The thistles should be taken with the leaves tight, compact and intact. Choose as many as possible whites, with little green, they will be sweeter. To clean them, remove the outer leaves, and then remove with the potato peeler the hardest coasts, until you reach the tender heart. For cooking cut the stems to a length of 15-20 cm, remove all the external strands of the ribs well and throw them in abundant acidulated water. Let them cook for 2 to 3 hours to make the stems soften. Then you can cook them in the oven or sauté in a pan with oil and garlic.
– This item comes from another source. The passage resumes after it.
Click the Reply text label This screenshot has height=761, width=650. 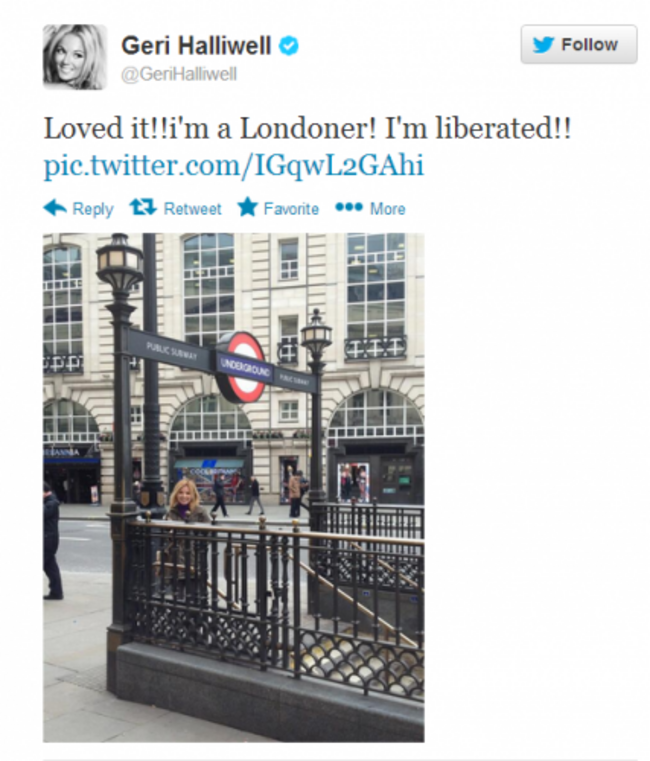point(93,209)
The recipe: au gratin thistles

Clean as suggested 1 kg of thistles, cut them into small pieces and make them boil in plenty of salted water for 2 hours. When they are tender, drain them and let them cool. Meanwhile anoint a baking dish with butter, place a first layer of thistles, sprinkle with plenty of it parmesan and with butter flakes. Cover with the bechamel. Add a new layer of cardoons and cover them again with Parmesan, butter and béchamel. Bake the pan at 180 ° for 30-40 minutes, until you see a golden crust forming on the surface. At this point, take out and serve immediately.

Incoming search terms:

Proudly powered by WordPress

By continuing to use the site, you agree to the use of cookies. Click here to read more information about data collection for ads personalisation

The cookie settings on this website are set to "allow cookies" to give you the best browsing experience possible. If you continue to use this website without changing your cookie settings or you click "Accept" below then you are consenting to this.